鈍想愚感

何にでも興味を持つ一介の市井人。40年間をサラリーマンとして過ごしてきた経験を元に身の回りの出来事を勝手気ままに切る

祟られている?日本経済新聞

2006-08-25 | Weblog
 Webの世界で日本経済新聞がヤリ玉に上がっている。事の発端は今月18日の夕刊のコラム「プロムナード」に直木賞作家、坂東真砂子が「子猫殺し」とのタイトルで「私は子猫を殺している。飼っている雌猫3匹に避妊手術をせずに、子猫が生まれたら、住んでいるタヒチの自宅の隣の崖下に放り投げている」と書き、これが動物愛好家の目に止まり、動物虐待である、との声が一斉に上がった、というわけだ。タヒチは仏領なので、フランス刑法に触れる、として、掲載した日本経済新聞にも抗議が殺到している。事態を重く見た毎日新聞が昨24日の朝刊社会面トップで報じると、朝日、読売両紙も同日夕刊で追っかけ、さらに問題が広がろう、とする気配を見せている。
 日本経済新聞社は本業以外の不祥事とか、スキャンダルでこのところ、定期的に世間に話題を提供しつつある。そもそも鶴田卓彦前社長時代の子会社の大量の不正手形発行に端を発する株主代表訴訟に始まり、日本経済新聞社の株式売却問題、社員による株式インサイダー取引問題、それにこの猫殺し、とまさに祟られている、としか思えないほどの逆風である。
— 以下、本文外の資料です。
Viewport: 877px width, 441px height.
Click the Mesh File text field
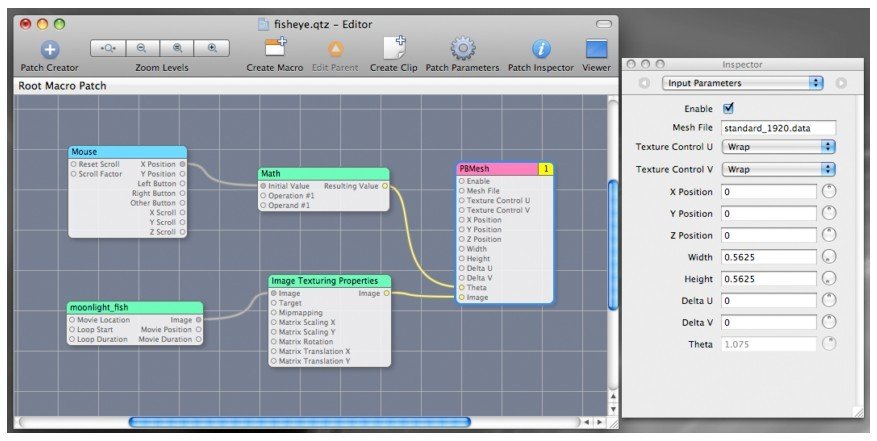click(x=777, y=127)
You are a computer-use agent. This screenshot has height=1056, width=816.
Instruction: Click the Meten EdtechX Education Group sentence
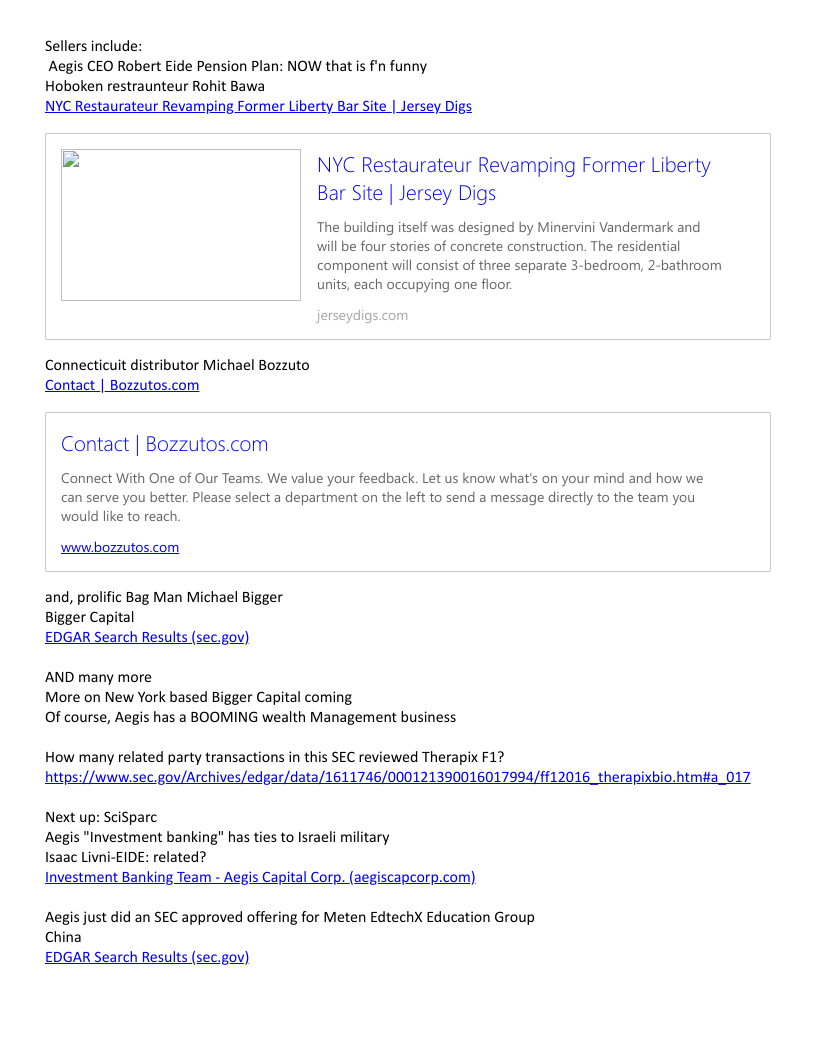coord(290,917)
本業の業績は過去最高の利益を出すほどの快調さを誇っているのに、不思議なことである。高度成長時代に経済の追い風に乗って、新聞部数を順調に伸ばしてきたのが外部経済による恩恵だった、とするなら、いまは外部不経済を蒙っている、」としか言いようがない。お払いをした方がいいのかもしれない。
 それにしても今回の猫騒動に対する日本経済新聞社の対応はまずい。同社社長室は「原稿の内容は筆者の自主性を尊重している。今回の原稿も事前に担当者が筆者に内容を確認した上で掲載した。さまざまなご意見は真摯に受けとめたい」としているが、言葉は詫びていてもそれが全く伝わってこない。作家の原稿をそのまま掲載した責任は免れないだろう。こと、社会、文化に関する分野では手薄な人材、蓄積であることをはしなくも露呈してしまったことは事実として否定できないだろう。
 坂東真砂子は女流作家のなかでは「山姥」、「狗神」などの作品で知られ、独自の境地を切り開いてきた有能な作家であると思うが、何を思ったのか10年くらい前からタヒチに移り住んでしまい、俗世間と離れて暮らしているうちにどこかずれてしまったのだろうか。有為転変激しい日本の社会から10年も遠く離れて暮らしている、とセンスも変わってくることだろう。作家の世界はそれでいいのだろうが、日本の社会への情報発信うる姿勢としては首をかしげることが出てくるのは必然のことだろう。だから、それを承知で原稿を依頼しているのだから、軌道修正する責は当然、この場合日本経済新聞社側にある。その軌道修正をできるだけのセンスがなかった、ということで、その責任は免れない。
 お払い以前に記者教育の問題かもしれない。